==== Material supplied

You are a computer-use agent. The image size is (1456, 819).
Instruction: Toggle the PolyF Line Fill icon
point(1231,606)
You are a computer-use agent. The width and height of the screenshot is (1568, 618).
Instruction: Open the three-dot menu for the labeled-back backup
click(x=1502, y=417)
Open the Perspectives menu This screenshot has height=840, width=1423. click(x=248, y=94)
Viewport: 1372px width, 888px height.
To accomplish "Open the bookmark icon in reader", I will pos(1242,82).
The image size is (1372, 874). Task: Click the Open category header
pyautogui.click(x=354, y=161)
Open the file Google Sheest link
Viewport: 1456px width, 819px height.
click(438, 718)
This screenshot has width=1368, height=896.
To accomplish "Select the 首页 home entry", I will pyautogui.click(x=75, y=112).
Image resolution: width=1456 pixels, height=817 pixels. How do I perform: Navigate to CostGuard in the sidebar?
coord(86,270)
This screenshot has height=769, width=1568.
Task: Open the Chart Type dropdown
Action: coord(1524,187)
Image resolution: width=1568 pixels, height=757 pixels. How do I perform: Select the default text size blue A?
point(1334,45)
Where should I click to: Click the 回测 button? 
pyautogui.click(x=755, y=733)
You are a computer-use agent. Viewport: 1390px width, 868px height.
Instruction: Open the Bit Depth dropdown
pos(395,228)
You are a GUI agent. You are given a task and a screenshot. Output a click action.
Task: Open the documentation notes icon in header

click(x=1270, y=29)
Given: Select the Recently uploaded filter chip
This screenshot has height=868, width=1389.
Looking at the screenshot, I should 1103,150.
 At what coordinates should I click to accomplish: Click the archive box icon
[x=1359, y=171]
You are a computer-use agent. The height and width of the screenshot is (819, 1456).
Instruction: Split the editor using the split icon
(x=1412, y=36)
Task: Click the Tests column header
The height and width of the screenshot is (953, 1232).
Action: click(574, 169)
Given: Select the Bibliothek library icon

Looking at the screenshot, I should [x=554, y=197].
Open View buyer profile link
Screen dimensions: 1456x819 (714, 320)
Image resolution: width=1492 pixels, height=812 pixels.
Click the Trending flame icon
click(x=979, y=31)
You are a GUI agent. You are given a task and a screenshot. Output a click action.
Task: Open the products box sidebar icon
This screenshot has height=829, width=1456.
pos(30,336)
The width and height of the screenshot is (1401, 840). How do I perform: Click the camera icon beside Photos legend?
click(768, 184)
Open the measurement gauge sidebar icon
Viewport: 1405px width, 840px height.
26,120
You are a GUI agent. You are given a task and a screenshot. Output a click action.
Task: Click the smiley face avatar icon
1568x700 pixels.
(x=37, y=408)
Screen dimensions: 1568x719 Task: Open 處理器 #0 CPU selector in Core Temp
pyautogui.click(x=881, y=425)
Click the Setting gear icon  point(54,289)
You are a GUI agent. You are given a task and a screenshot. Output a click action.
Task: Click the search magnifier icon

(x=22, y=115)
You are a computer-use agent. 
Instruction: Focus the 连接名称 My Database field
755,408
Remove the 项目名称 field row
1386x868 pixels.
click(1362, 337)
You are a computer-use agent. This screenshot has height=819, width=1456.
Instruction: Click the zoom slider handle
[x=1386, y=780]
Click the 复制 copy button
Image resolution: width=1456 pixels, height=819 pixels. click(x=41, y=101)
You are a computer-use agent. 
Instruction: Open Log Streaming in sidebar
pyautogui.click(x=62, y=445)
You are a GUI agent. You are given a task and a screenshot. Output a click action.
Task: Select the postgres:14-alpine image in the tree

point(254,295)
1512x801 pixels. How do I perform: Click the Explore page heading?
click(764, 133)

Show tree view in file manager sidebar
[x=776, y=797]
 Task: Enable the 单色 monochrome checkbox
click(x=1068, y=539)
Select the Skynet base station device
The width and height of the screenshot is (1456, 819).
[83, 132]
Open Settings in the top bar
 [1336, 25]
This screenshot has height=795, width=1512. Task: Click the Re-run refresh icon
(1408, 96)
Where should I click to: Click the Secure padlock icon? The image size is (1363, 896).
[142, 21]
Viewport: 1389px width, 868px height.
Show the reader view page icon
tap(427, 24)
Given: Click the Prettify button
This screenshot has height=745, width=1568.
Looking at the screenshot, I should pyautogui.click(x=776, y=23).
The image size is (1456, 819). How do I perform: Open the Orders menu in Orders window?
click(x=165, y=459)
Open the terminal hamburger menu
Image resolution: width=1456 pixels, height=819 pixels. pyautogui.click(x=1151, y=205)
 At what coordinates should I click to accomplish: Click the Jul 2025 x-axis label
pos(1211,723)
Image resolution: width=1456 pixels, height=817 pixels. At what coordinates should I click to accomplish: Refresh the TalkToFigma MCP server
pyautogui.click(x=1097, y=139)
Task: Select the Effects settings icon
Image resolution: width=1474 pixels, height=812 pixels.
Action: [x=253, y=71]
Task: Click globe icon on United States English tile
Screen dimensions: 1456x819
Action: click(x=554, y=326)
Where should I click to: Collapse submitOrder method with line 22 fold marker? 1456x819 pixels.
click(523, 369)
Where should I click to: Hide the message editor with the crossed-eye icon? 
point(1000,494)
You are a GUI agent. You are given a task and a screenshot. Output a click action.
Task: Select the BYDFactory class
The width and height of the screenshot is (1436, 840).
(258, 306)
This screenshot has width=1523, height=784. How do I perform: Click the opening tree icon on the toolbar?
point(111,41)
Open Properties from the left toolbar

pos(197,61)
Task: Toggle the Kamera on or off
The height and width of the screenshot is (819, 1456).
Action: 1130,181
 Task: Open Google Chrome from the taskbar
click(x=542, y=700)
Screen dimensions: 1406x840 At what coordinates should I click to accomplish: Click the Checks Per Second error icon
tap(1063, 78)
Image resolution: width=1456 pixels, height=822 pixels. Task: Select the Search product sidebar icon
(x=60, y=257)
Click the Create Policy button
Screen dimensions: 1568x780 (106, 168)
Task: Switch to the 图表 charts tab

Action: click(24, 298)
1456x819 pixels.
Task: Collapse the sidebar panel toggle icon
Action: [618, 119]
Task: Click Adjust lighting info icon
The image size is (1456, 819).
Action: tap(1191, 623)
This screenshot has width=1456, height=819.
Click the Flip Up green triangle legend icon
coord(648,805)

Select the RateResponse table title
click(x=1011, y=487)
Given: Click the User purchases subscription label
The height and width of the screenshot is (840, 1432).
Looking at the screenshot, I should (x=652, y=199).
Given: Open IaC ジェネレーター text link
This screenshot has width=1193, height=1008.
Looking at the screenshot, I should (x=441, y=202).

========

This calls for repeating all of the records, character for character.

You are a computer-use agent. The image size is (1456, 819).
Instruction: Toggle the PolyF Line Fill icon
point(1231,606)
You are a computer-use agent. The width and height of the screenshot is (1568, 618).
Instruction: Open the three-dot menu for the labeled-back backup
click(x=1502, y=417)
Open the Perspectives menu This screenshot has height=840, width=1423. click(x=248, y=94)
Viewport: 1372px width, 888px height.
To accomplish "Open the bookmark icon in reader", I will pos(1242,82).
The image size is (1372, 874). Task: Click the Open category header
pyautogui.click(x=354, y=161)
Open the file Google Sheest link
Viewport: 1456px width, 819px height.
click(438, 718)
This screenshot has width=1368, height=896.
To accomplish "Select the 首页 home entry", I will pyautogui.click(x=75, y=112).
Image resolution: width=1456 pixels, height=817 pixels. How do I perform: Navigate to CostGuard in the sidebar?
coord(86,270)
This screenshot has height=769, width=1568.
Task: Open the Chart Type dropdown
Action: coord(1524,187)
Image resolution: width=1568 pixels, height=757 pixels. How do I perform: Select the default text size blue A?
point(1334,45)
Where should I click to: Click the 回测 button? 
pyautogui.click(x=755, y=733)
You are a computer-use agent. Viewport: 1390px width, 868px height.
Instruction: Open the Bit Depth dropdown
pos(395,228)
You are a GUI agent. You are given a task and a screenshot. Output a click action.
Task: Open the documentation notes icon in header

click(x=1270, y=29)
Given: Select the Recently uploaded filter chip
This screenshot has height=868, width=1389.
Looking at the screenshot, I should 1103,150.
 At what coordinates should I click to accomplish: Click the archive box icon
[x=1359, y=171]
You are a computer-use agent. The height and width of the screenshot is (819, 1456).
Instruction: Split the editor using the split icon
(x=1412, y=36)
Task: Click the Tests column header
The height and width of the screenshot is (953, 1232).
Action: click(574, 169)
Given: Select the Bibliothek library icon

Looking at the screenshot, I should [x=554, y=197].
Open View buyer profile link
Screen dimensions: 1456x819 (714, 320)
Image resolution: width=1492 pixels, height=812 pixels.
Click the Trending flame icon
click(x=979, y=31)
You are a GUI agent. You are given a task and a screenshot. Output a click action.
Task: Open the products box sidebar icon
This screenshot has height=829, width=1456.
pos(30,336)
The width and height of the screenshot is (1401, 840). How do I perform: Click the camera icon beside Photos legend?
click(768, 184)
Open the measurement gauge sidebar icon
Viewport: 1405px width, 840px height.
26,120
You are a GUI agent. You are given a task and a screenshot. Output a click action.
Task: Click the smiley face avatar icon
1568x700 pixels.
(x=37, y=408)
Screen dimensions: 1568x719 Task: Open 處理器 #0 CPU selector in Core Temp
pyautogui.click(x=881, y=425)
Click the Setting gear icon  point(54,289)
You are a GUI agent. You are given a task and a screenshot. Output a click action.
Task: Click the search magnifier icon

(x=22, y=115)
You are a computer-use agent. 
Instruction: Focus the 连接名称 My Database field
755,408
Remove the 项目名称 field row
1386x868 pixels.
click(1362, 337)
You are a computer-use agent. This screenshot has height=819, width=1456.
Instruction: Click the zoom slider handle
[x=1386, y=780]
Click the 复制 copy button
Image resolution: width=1456 pixels, height=819 pixels. click(x=41, y=101)
You are a computer-use agent. 
Instruction: Open Log Streaming in sidebar
pyautogui.click(x=62, y=445)
You are a GUI agent. You are given a task and a screenshot. Output a click action.
Task: Select the postgres:14-alpine image in the tree

point(254,295)
1512x801 pixels. How do I perform: Click the Explore page heading?
click(764, 133)

Show tree view in file manager sidebar
[x=776, y=797]
 Task: Enable the 单色 monochrome checkbox
click(x=1068, y=539)
Select the Skynet base station device
The width and height of the screenshot is (1456, 819).
[83, 132]
Open Settings in the top bar
 [1336, 25]
This screenshot has height=795, width=1512. Task: Click the Re-run refresh icon
(1408, 96)
Where should I click to: Click the Secure padlock icon? The image size is (1363, 896).
[142, 21]
Viewport: 1389px width, 868px height.
Show the reader view page icon
tap(427, 24)
Given: Click the Prettify button
This screenshot has height=745, width=1568.
Looking at the screenshot, I should pyautogui.click(x=776, y=23).
The image size is (1456, 819). How do I perform: Open the Orders menu in Orders window?
click(x=165, y=459)
Open the terminal hamburger menu
Image resolution: width=1456 pixels, height=819 pixels. pyautogui.click(x=1151, y=205)
 At what coordinates should I click to accomplish: Click the Jul 2025 x-axis label
pos(1211,723)
Image resolution: width=1456 pixels, height=817 pixels. At what coordinates should I click to accomplish: Refresh the TalkToFigma MCP server
pyautogui.click(x=1097, y=139)
Task: Select the Effects settings icon
Image resolution: width=1474 pixels, height=812 pixels.
Action: [x=253, y=71]
Task: Click globe icon on United States English tile
Screen dimensions: 1456x819
Action: click(x=554, y=326)
Where should I click to: Collapse submitOrder method with line 22 fold marker? 1456x819 pixels.
click(523, 369)
Where should I click to: Hide the message editor with the crossed-eye icon? 
point(1000,494)
You are a GUI agent. You are given a task and a screenshot. Output a click action.
Task: Select the BYDFactory class
The width and height of the screenshot is (1436, 840).
(258, 306)
This screenshot has width=1523, height=784. How do I perform: Click the opening tree icon on the toolbar?
point(111,41)
Open Properties from the left toolbar

pos(197,61)
Task: Toggle the Kamera on or off
The height and width of the screenshot is (819, 1456).
Action: 1130,181
 Task: Open Google Chrome from the taskbar
click(x=542, y=700)
Screen dimensions: 1406x840 At what coordinates should I click to accomplish: Click the Checks Per Second error icon
tap(1063, 78)
Image resolution: width=1456 pixels, height=822 pixels. Task: Select the Search product sidebar icon
(x=60, y=257)
Click the Create Policy button
Screen dimensions: 1568x780 (106, 168)
Task: Switch to the 图表 charts tab

Action: click(24, 298)
1456x819 pixels.
Task: Collapse the sidebar panel toggle icon
Action: [618, 119]
Task: Click Adjust lighting info icon
The image size is (1456, 819).
Action: tap(1191, 623)
This screenshot has width=1456, height=819.
Click the Flip Up green triangle legend icon
coord(648,805)

Select the RateResponse table title
click(x=1011, y=487)
Given: Click the User purchases subscription label
The height and width of the screenshot is (840, 1432).
Looking at the screenshot, I should (x=652, y=199).
Given: Open IaC ジェネレーター text link
This screenshot has width=1193, height=1008.
Looking at the screenshot, I should (x=441, y=202).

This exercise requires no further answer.